About the author
Dirk Paulsen, born in Berlin in 1959, has fulfilled a childhood dream. It is not his particular childhood dream but rather the childhood dream par excellence: to make playing a profession. In this book, he describes his remarkable “career”, which allowed him to learn various games to the point of mastery, in a way that is as empathetic as it is soberly convincing.
Already as a child fascinated by mathematics and enthusiastic about football, he tried very early and in all possible variations to simulate the Bundesliga in a game. Whether by Tipp-Kick, Subbuteo, 11-out cards, with dice or later the pocket calculator: results and tables are generated and compared with reality It has to be “realistic”, is his magic word.
In 1973, at the age of 14, he discovers chess. He quickly makes it to Berlin Youth Champion in 1977, plays in the national chess league for many years and even makes it to the national team in 1981. However, he soon breaks off his short career as a “chess professional” – with the reason that “there is too little money in chess. The lack of luck factor prevents higher money stakes for those who have the lower playing ability, given their quickly obvious inferiority.”
It is quite different in the dice game of backgammon, which he learns in 1983. The game, which is succinctly classified as “gambling” by the state, offers even the underdog a reasonable chance of winning. As a result, there are much higher entry fees and “moneygame” for large sums. It seems tailor-made for him. He moves from musty chess halls with stove heating to the world of the rich and beautiful, to the luxury hotels of San Remo, Gstaad, St. Moritz, Pörtschach, Monte Carlo, Cannes. This can only be financed through lavish prize money, which he earns through luck and skill.
With the entry into the pure world of gambling, the study of mathematics becomes a secondary matter. However, parallel to backgammon, he learns the casino game Black Jack, including the card-counting strategy necessary to win, calculates many things himself and develops a computer programme that confirms the correctness of the calculations by simulation.
For such games, however, the rule is: high costs, low profit expectation. The backgammon opponents are getting stronger and stronger, there are no more easy “victims” and if there are, the winnings have to be shared with other professional players. The casinos make winning at blackjack more difficult with rule modifications or bans on playing.

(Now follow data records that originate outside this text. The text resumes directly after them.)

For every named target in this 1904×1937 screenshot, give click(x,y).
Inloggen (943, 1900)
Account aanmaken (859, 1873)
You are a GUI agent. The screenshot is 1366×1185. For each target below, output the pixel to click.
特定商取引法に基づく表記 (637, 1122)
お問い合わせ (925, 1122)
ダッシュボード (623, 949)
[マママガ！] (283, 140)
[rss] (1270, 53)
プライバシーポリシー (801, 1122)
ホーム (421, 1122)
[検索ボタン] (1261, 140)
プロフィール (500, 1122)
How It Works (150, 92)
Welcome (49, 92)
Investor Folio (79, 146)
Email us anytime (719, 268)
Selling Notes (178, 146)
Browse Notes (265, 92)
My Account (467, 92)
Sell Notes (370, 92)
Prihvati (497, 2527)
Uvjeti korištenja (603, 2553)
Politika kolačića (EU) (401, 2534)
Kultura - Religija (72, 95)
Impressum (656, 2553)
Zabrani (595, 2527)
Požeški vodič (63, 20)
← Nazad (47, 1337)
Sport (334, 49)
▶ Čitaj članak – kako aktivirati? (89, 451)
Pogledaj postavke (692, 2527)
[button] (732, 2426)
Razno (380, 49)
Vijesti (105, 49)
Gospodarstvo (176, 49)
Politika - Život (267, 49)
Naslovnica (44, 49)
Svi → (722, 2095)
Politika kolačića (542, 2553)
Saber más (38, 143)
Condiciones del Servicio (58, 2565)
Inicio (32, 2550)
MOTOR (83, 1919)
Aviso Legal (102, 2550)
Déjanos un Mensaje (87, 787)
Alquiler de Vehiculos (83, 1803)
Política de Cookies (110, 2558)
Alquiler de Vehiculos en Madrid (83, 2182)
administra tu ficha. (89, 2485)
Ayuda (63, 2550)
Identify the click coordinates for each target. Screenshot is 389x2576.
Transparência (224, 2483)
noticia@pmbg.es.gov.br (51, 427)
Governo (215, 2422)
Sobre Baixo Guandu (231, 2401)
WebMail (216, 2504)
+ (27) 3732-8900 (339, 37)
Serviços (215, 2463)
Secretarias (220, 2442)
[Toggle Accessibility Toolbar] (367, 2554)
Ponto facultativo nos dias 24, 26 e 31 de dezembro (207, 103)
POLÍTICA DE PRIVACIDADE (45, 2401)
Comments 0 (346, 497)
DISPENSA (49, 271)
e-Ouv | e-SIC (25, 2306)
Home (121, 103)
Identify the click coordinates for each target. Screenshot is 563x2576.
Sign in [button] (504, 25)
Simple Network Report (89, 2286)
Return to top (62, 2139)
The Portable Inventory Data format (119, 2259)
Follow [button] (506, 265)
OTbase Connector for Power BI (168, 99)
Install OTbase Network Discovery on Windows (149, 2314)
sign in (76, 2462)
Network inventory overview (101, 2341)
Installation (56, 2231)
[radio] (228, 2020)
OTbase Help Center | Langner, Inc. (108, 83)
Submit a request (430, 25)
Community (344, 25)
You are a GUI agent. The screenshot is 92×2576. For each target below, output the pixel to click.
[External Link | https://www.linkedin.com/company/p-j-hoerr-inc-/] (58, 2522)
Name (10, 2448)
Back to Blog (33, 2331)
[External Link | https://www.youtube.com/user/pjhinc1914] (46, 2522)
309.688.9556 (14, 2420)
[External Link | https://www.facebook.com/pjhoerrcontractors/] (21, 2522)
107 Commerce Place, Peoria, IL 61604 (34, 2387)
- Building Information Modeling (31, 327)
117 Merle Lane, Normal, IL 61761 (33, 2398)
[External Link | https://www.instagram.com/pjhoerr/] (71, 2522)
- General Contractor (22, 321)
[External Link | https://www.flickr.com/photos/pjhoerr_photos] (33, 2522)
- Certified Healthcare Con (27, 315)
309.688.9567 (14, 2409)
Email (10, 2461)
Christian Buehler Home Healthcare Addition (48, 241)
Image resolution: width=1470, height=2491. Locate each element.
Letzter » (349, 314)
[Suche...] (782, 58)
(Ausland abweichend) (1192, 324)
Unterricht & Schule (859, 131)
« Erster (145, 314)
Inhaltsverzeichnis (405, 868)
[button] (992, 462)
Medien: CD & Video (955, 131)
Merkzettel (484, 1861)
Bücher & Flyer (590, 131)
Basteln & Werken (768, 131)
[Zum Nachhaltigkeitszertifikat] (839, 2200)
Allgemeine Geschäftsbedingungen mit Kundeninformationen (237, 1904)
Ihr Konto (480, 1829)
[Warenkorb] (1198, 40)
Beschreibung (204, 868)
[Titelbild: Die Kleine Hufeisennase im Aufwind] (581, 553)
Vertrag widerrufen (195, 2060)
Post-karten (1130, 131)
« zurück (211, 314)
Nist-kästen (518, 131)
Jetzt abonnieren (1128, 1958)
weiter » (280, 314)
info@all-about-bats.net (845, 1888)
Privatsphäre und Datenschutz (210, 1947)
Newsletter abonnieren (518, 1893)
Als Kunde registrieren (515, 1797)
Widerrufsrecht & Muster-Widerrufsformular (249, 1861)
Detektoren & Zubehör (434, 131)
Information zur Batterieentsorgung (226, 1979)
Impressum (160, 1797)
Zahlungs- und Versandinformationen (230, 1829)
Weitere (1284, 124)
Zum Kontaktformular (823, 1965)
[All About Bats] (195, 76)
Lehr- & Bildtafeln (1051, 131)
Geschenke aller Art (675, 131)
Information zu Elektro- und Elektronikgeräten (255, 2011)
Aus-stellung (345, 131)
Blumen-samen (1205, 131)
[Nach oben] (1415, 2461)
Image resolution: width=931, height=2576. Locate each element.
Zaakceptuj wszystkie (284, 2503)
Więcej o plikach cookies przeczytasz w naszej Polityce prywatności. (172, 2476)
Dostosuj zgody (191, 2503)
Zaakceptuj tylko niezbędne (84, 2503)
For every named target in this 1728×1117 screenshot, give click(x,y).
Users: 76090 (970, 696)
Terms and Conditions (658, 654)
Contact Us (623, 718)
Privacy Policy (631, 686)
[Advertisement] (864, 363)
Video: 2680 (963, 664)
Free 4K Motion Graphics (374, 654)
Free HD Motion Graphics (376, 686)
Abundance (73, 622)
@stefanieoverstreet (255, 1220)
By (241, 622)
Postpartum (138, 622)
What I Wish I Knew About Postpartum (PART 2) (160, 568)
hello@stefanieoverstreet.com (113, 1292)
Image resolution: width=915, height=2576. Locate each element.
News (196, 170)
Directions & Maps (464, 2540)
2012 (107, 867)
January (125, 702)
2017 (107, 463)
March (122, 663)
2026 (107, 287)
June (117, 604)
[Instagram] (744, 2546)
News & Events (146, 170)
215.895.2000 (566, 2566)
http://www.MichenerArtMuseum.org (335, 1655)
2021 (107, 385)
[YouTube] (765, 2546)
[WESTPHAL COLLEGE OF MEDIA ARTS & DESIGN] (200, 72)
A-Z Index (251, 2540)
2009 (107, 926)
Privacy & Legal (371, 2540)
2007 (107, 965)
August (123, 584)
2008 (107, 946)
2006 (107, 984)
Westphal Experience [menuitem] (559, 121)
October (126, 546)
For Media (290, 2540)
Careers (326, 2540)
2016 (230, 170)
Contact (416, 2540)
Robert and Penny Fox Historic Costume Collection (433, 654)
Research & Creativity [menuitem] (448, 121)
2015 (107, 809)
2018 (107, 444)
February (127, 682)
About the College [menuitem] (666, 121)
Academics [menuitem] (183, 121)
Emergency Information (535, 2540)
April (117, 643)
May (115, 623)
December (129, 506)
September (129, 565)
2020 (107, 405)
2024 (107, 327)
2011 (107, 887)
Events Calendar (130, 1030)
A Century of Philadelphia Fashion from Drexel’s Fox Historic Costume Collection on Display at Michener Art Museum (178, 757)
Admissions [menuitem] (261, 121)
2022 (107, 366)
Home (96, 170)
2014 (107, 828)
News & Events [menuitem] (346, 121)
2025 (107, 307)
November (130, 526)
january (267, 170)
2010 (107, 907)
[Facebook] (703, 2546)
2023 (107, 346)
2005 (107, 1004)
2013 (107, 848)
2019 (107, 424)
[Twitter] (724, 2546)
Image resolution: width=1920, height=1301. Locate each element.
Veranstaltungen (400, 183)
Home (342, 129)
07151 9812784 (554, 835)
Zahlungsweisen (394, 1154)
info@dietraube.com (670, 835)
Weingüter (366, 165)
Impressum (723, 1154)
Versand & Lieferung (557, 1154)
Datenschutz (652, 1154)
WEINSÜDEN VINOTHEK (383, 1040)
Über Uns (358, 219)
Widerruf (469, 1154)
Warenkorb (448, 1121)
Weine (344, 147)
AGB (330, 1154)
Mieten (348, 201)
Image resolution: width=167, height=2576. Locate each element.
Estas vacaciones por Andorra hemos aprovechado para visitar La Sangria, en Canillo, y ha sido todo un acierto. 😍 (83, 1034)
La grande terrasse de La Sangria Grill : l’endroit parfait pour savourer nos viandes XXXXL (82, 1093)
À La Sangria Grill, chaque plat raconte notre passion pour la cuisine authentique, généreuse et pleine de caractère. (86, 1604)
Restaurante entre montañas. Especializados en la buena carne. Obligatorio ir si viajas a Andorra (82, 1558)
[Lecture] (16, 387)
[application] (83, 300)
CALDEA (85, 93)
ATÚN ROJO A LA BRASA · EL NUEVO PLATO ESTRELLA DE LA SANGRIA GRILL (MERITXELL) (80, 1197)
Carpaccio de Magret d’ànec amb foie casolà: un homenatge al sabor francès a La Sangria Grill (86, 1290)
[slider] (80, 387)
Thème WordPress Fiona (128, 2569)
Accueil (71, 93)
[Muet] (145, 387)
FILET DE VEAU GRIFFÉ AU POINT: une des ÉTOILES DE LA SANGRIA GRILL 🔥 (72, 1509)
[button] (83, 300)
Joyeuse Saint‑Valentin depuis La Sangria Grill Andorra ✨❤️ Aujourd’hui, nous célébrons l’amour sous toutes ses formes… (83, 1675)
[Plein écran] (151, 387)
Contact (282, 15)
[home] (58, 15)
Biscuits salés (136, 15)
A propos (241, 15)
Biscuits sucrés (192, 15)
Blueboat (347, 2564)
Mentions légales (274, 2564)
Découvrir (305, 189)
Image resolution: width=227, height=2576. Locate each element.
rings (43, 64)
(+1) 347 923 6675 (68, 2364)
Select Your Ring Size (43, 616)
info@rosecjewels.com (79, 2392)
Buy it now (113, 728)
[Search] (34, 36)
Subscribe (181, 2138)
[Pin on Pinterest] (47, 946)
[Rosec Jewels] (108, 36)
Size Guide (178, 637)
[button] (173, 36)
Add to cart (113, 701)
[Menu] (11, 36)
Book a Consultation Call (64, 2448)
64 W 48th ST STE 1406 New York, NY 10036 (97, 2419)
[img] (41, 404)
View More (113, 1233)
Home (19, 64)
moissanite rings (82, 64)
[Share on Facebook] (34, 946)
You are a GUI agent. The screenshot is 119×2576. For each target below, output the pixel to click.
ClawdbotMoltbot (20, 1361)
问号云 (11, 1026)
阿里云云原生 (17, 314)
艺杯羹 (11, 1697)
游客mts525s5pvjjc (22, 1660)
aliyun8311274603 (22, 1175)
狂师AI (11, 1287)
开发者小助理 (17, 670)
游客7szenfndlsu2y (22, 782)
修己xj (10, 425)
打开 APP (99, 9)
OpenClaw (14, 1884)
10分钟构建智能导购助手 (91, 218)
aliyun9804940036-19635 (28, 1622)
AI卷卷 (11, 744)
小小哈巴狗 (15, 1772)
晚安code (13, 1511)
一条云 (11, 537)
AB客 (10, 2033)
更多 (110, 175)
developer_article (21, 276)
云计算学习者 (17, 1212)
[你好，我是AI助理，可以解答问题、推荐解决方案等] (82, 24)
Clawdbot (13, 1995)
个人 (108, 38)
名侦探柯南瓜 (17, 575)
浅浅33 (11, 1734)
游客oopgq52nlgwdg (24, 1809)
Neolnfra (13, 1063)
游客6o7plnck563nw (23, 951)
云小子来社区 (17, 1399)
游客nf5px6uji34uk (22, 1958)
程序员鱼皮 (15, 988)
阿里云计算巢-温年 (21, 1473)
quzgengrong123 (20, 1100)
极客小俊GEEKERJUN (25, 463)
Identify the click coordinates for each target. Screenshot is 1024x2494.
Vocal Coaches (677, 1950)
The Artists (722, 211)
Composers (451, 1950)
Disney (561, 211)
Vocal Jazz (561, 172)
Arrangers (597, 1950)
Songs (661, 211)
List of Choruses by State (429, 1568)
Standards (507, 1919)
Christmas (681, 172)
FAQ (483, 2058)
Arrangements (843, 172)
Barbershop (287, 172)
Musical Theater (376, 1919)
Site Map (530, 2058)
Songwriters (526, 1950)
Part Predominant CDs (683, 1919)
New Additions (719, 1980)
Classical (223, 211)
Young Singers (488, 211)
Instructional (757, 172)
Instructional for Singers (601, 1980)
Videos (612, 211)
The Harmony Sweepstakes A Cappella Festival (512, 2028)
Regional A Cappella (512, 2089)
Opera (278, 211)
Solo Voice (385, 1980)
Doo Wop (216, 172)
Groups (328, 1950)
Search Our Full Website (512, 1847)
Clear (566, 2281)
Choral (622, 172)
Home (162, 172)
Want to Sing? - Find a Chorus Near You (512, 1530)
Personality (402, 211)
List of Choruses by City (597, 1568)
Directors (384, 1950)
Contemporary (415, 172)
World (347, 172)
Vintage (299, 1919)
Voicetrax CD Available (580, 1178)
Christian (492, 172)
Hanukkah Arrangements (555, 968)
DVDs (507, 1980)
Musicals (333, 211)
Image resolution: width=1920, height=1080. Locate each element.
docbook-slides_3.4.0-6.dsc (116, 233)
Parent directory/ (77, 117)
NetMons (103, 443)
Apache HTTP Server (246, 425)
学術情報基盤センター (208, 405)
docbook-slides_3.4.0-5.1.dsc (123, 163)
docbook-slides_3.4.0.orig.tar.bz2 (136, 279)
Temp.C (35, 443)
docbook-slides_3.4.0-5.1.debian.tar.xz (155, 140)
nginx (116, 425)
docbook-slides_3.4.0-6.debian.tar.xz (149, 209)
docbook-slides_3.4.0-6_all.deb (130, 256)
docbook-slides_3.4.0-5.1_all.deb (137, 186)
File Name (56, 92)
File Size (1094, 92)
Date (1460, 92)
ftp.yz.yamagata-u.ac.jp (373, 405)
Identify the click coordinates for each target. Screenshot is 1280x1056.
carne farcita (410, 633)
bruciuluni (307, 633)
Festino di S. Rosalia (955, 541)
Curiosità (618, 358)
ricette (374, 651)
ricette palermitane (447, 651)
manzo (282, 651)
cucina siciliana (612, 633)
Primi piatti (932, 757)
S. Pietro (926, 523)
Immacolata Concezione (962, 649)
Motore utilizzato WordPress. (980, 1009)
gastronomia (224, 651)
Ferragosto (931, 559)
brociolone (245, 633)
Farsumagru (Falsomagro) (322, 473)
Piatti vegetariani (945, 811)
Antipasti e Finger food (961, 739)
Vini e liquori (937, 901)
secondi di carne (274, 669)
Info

Parallel to a short excursion into the world of work (1987-1990; software), he continues to develop and perfect his football programme. The peculiarities of the game already observed in childhood can be provided with parameters and transformed into a prognosis programme by skilful linking. After the 1990 World Cup, at which he has finished the first usable version and which also earns him a tidy profit, the time has come: he quits his job and continues his playing career. This time, however, it was as a professional sports bettor, specialising in football betting. Later, he includes ice hockey, tennis and basketball in his “programme” in a similar way.
Prognostics, as he always emphasises, is a science “to which not too much attention is paid”. To then add: “Every prognosis of an event in the form of a probability greater than 0 and less than 1 admits both the occurrence and the non-occurrence of the event. Accordingly, what one does with a probability prediction is not much more than: The event occurs or it does not occur.” And anyone can do that.
That it is much more than that, he knows how to convey in this book in a convincing way. “There is a difference between 50% and 60%, between 10% and 13%. Finding this out and then using it successfully on the betting market” could be described as his secret to success. You simply have to believe him, at the latest after reading it. Dirk Paulsen leaves it open whether you should suppress or give in to the temptation to try it yourself. In any case, he gives the reader plenty of instructions on how to play well.